- **Excerpted text**:
# # # # # # #

What in the world has happened to being satisfied?

It is a rarity these days to encounter a satisfied individual.

The reasons why seem limitless. Often the top of the list is their job, or the lack thereof. If they are fortunate enough to have one, a sub-list begins, with the number one slot held firmly by not being appreciated at work.

Following in a close second is their home. It seems a 2,000- square-foot house is simply not large enough for a family of three and a half, the half being the dog because he doesn’t require an ensuite. He’s found the carpet works just fine while everyone’s away, and his innocent look has reached near perfection.

In addition to the constraining square footage, the home simply doesn’t measure up to HGTV’s farmhouse, industrial, or mid-century motif, or whatever is today’s look of choice.

Next on the list is the car, or truck, since this is Texas. It either is or isn’t (depending on one’s perspective) green, or some other color that hasn’t as yet received a color designation.

It seems that warmed seats were once a non-negotiable option. Now, A/C cooled seats and steering wheels are must-haves. This may be an overkill, since in the not-too-distant future we won’t even have to leave the house. We can simply send the car or truck to HEB to pick up our online order.

# # # # # # #

- **Excerpted data**:
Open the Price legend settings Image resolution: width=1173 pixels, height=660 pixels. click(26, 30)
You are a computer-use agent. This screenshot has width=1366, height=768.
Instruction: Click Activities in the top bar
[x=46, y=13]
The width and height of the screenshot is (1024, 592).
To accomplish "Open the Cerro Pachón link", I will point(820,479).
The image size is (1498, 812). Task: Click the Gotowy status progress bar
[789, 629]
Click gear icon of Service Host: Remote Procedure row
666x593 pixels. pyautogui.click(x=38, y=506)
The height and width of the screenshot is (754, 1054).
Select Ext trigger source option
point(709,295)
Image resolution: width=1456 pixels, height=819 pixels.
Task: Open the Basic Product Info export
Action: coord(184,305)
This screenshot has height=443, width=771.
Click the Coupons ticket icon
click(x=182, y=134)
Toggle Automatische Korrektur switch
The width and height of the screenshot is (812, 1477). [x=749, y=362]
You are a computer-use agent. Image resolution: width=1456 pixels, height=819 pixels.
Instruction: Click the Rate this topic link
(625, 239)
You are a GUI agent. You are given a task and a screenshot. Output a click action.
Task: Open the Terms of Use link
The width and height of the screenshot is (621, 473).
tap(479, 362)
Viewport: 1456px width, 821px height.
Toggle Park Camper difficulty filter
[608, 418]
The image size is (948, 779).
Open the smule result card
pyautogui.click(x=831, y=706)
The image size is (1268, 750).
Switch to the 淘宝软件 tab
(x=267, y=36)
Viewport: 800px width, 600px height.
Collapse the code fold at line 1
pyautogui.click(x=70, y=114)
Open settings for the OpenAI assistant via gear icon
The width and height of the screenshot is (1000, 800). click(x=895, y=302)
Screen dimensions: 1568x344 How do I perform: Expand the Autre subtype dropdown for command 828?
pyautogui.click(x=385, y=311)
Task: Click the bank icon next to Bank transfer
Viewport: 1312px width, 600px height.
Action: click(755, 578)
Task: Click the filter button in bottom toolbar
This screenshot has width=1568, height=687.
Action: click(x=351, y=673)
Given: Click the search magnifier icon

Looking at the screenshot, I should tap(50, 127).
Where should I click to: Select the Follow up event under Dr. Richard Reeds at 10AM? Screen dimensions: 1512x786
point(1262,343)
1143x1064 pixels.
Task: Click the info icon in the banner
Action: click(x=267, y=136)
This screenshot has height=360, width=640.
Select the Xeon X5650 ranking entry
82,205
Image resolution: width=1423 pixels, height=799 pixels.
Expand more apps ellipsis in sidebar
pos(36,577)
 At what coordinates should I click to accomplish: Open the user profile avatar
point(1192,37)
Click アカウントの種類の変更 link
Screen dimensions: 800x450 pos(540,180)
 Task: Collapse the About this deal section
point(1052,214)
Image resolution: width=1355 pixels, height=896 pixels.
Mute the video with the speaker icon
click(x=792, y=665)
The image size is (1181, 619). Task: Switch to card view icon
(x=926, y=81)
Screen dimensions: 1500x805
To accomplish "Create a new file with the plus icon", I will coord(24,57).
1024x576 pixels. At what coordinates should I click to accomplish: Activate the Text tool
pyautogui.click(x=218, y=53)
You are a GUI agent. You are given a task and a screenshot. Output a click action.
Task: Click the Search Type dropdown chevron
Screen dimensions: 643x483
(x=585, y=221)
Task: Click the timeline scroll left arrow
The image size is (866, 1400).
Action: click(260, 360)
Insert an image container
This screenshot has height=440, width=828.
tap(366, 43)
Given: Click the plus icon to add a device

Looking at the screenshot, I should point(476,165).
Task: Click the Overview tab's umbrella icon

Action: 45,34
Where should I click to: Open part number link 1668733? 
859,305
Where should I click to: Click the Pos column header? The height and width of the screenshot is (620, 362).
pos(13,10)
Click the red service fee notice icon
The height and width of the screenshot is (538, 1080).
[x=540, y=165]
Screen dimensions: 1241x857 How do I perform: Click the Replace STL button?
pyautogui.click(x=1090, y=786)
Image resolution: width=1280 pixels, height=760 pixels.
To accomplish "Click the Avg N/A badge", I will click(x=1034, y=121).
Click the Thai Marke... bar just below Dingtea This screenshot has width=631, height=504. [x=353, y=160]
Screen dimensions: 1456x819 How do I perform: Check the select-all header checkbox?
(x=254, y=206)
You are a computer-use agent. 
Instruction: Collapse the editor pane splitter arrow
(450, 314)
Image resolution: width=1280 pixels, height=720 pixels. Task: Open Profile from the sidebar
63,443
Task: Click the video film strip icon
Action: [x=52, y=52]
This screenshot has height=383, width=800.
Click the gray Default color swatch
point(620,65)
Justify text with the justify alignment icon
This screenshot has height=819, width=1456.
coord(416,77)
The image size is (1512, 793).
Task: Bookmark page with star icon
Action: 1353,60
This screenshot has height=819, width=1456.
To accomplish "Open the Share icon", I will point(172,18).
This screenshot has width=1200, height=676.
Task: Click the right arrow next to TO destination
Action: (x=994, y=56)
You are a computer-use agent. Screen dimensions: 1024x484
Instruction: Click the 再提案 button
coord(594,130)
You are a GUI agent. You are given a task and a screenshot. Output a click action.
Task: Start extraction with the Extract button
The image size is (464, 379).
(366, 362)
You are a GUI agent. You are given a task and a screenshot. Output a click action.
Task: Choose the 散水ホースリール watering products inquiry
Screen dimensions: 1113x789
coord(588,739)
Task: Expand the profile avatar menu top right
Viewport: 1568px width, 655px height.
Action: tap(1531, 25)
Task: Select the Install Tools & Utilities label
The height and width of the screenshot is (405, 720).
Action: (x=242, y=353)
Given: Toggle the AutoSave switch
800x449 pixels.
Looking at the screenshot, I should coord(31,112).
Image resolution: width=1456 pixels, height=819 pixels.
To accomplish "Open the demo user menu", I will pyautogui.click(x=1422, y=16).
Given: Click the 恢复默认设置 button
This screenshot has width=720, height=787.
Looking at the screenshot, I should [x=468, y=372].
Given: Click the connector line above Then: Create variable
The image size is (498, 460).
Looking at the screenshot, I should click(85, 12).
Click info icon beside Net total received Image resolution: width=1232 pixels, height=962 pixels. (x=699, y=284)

# # # # # # #

- **Written tasks**:
1. Transcribe everything in the excerpt on being satisfied from "In addition to" down to "look of choice.".
2. According to the excerpt on being satisfied, what is often at the top of the list of reasons people aren't satisfied?
The listing above isn't needed for any of this.

- **Answers by task**:
1.
In addition to the constraining square footage, the home simply doesn’t measure up to HGTV’s farmhouse, industrial, or mid-century motif, or whatever is today’s look of choice.

2. Their job, or the lack of one.